説明

面状発熱体

【課題】簡易な構成で、熱効率、信頼性及び保守性に優れた面状発熱体を提供する。
【解決手段】発熱体1と、コーティング層3を介して該発熱体1を挟み込む加熱板2とを有する面状発熱体10において、前記コーティング層3は、前記加熱板の厚み方向のうち前記発熱体に対向する該加熱板のそれぞれの面に、窒化珪素又はアルミナを含むセラミックス材料で形成され、かつ、該コーティング層3に、線状又は箔状の該発熱体1を収容するための溝部4が形成されることを特徴とする。

【発明の詳細な説明】
【技術分野】
【0001】
本発明は、絶縁層を有する加熱板で発熱体を挟み込んだ面状発熱体に関する。
【背景技術】
【0002】
従来、工業用製品の加工等に用いられる面状発熱体は、所謂マイカヒーターに代表されるように、線や箔状に成形された金属の発熱体をマイカ(雲母)板で挟み込み、加圧や接着等の加工工程を経て絶縁処理を施し、さらに、加熱板である金属板等を挟みこんで作製されている。マイカ板の代わりにシリコンゴムやフッ素樹脂シートを使用したものもある。この平面ヒーターは、主として加熱板である金属板等に挟まれ、面状発熱体として広く使用されている。

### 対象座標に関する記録

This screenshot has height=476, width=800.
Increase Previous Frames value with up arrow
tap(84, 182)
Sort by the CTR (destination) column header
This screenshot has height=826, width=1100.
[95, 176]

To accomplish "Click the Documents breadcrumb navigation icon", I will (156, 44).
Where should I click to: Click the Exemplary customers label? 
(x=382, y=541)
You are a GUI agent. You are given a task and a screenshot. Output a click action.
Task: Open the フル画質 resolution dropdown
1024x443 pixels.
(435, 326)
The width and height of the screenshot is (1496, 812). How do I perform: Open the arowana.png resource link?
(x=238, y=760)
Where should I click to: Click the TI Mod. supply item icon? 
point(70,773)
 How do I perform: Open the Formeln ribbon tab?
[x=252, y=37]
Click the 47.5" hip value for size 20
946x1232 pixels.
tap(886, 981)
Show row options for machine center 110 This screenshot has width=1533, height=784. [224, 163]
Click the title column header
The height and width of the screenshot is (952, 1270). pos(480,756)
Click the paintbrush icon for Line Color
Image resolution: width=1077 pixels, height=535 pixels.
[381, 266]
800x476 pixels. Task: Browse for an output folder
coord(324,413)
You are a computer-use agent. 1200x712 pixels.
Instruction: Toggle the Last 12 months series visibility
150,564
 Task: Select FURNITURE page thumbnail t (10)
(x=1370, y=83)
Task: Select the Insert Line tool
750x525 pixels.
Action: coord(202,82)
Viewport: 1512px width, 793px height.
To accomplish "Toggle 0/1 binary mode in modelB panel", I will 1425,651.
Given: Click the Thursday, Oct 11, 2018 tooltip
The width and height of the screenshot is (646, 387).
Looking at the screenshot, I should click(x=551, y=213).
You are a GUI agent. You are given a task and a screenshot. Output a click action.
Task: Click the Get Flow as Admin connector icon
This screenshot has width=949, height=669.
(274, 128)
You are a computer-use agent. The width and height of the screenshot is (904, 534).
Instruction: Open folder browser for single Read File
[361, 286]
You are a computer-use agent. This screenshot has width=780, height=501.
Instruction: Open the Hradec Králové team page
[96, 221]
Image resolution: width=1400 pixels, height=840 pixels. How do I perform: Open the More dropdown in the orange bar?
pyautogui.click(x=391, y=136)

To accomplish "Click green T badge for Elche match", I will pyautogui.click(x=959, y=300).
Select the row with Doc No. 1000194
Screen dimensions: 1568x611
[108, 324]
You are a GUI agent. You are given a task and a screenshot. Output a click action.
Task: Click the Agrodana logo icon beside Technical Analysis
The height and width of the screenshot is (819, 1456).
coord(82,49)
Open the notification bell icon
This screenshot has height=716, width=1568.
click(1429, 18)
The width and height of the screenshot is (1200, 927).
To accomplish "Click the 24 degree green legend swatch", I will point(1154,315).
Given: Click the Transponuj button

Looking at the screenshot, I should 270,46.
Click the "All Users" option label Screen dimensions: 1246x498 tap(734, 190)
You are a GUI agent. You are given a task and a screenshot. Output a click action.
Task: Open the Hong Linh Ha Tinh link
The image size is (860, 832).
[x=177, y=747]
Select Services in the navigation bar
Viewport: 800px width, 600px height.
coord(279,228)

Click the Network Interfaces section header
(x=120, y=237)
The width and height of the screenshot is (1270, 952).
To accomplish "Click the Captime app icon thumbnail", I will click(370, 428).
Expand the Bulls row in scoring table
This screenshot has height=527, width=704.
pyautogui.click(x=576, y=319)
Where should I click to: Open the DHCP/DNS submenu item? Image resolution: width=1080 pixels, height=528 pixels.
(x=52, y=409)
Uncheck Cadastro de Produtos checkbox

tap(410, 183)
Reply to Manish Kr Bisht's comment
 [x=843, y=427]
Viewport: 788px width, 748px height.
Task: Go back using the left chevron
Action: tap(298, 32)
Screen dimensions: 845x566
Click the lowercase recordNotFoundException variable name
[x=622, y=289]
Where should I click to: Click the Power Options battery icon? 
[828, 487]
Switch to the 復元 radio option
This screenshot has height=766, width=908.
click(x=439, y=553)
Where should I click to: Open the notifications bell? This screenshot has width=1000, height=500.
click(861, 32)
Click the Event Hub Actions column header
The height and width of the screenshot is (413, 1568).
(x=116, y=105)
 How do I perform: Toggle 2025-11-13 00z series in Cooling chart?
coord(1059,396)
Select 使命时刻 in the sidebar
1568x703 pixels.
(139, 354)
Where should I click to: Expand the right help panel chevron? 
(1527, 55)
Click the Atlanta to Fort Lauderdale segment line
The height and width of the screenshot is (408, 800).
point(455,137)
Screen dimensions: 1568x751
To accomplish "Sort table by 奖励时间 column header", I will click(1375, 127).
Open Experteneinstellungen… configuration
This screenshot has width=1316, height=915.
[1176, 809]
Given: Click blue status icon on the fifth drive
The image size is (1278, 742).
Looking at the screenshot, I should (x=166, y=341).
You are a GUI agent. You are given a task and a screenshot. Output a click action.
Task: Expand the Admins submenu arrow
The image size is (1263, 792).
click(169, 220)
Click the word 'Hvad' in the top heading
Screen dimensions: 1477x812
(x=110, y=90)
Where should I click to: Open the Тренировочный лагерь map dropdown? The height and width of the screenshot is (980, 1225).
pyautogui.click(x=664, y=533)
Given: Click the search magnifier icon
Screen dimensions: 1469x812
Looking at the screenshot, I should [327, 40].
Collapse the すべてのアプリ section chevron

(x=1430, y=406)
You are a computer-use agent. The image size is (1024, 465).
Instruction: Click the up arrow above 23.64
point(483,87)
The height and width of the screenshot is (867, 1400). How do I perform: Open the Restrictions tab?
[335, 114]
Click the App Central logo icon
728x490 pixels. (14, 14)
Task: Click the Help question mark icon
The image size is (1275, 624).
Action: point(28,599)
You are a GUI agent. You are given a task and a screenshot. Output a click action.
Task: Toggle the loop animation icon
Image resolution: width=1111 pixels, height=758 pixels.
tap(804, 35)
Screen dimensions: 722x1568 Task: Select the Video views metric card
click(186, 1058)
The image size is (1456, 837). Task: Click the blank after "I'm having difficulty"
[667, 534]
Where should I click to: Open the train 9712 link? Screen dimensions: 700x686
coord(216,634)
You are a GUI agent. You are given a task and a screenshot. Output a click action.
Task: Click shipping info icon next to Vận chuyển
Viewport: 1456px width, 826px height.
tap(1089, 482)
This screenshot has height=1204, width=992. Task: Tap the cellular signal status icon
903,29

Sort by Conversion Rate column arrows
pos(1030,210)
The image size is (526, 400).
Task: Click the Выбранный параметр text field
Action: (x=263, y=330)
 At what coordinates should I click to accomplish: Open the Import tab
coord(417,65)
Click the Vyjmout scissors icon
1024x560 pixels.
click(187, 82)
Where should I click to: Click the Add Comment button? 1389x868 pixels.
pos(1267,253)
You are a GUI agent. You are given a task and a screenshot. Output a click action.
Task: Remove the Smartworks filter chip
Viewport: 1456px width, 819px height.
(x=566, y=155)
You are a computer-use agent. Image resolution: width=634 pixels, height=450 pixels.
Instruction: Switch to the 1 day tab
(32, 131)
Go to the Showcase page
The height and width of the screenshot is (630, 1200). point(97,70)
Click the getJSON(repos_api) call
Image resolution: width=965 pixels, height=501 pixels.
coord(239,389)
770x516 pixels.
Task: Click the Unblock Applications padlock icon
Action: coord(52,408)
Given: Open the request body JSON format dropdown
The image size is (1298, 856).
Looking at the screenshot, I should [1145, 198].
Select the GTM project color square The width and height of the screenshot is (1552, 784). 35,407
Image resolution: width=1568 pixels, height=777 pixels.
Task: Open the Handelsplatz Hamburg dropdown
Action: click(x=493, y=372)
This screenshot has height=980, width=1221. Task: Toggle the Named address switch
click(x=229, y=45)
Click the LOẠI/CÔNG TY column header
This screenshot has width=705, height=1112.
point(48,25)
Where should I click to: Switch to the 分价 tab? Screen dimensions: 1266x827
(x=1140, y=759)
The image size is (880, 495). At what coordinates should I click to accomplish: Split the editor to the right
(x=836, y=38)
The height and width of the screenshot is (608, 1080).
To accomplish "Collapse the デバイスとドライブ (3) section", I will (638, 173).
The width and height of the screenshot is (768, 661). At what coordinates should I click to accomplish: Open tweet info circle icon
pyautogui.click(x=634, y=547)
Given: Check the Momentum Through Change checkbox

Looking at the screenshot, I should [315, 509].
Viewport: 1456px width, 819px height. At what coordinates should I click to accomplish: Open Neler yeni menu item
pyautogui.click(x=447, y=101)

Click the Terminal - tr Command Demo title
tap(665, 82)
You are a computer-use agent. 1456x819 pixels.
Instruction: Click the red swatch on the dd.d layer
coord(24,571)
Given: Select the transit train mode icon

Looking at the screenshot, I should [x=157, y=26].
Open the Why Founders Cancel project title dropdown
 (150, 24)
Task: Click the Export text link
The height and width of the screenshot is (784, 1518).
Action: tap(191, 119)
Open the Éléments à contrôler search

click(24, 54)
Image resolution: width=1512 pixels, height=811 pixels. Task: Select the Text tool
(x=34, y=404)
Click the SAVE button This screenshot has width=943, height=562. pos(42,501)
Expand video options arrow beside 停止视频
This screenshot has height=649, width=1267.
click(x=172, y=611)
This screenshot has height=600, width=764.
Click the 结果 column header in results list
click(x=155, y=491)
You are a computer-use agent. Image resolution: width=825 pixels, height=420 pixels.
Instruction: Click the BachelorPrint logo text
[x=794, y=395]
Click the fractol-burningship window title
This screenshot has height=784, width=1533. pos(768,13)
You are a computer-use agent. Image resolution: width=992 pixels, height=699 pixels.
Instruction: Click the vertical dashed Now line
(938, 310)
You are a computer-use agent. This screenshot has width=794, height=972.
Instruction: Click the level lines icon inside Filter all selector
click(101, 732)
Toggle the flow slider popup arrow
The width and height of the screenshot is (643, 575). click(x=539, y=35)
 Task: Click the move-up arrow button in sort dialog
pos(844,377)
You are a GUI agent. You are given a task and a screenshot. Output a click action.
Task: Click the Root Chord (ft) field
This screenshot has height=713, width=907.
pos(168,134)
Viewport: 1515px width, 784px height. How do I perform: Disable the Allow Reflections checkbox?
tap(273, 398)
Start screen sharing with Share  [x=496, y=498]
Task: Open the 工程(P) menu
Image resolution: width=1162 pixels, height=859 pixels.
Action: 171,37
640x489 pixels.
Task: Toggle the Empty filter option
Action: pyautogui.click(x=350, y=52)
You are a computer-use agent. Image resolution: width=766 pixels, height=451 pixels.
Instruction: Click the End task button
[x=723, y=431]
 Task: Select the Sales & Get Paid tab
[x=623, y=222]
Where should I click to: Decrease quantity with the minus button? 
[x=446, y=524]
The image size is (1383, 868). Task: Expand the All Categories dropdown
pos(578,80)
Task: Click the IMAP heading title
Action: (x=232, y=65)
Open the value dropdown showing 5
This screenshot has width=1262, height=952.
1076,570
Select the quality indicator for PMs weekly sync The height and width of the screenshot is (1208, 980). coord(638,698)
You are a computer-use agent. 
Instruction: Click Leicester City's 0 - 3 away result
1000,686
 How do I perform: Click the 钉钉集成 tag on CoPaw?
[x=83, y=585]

### 作業指示
面状発熱体についての本文を、最後の文の次から書き継ぐこと。

### 最終結果
【0003】
図3は、従来の面状発熱体の側断面図である。図4は、従来の面状発熱体の構成を示す側断面図である。従来の面状発熱体20は、金属等の発熱体21をマイカ板22で挟み込んだ平面ヒーター23と、この平面ヒーター23の両面を挟み込む加熱板24とから構成される。
【0004】
特許文献1では、金属発熱体素子に窒化アルミ等のセラミックスに無機接着剤を添加した結合剤を塗布して熱拡散層を形成し、これをマイカ等の無機絶縁体の間に重層し、加熱加圧して一体化した平面発熱体が開示されている。
【0005】
【特許文献1】特開平6−283257号公報
【発明の開示】
【発明が解決しようとする課題】
【0006】
しかしながら、上記従来技術では、面状発熱体を連続使用する条件下において、発熱体を挟み込む絶縁体のうち、耐熱は樹脂やゴムでは150℃程度、マイカ板でも300℃程度が限度であるため、より高温での連続使用という要求に対応できなかった。また、上記従来技術のような構成では、発熱体が断線したときに交換等の修理のために、図2に示すような平面ヒーターを予備として常に用意する必要があった。また、特許文献1の技術では、無機接着剤にシリコンを使用しているため、シロキ酸が発生して接点不良等を起こすことがあった。
【0007】
上記問題点に鑑み、本発明は、簡易な構成で、熱効率、信頼性及び保守性に優れた面状発熱体を提供することを課題とする。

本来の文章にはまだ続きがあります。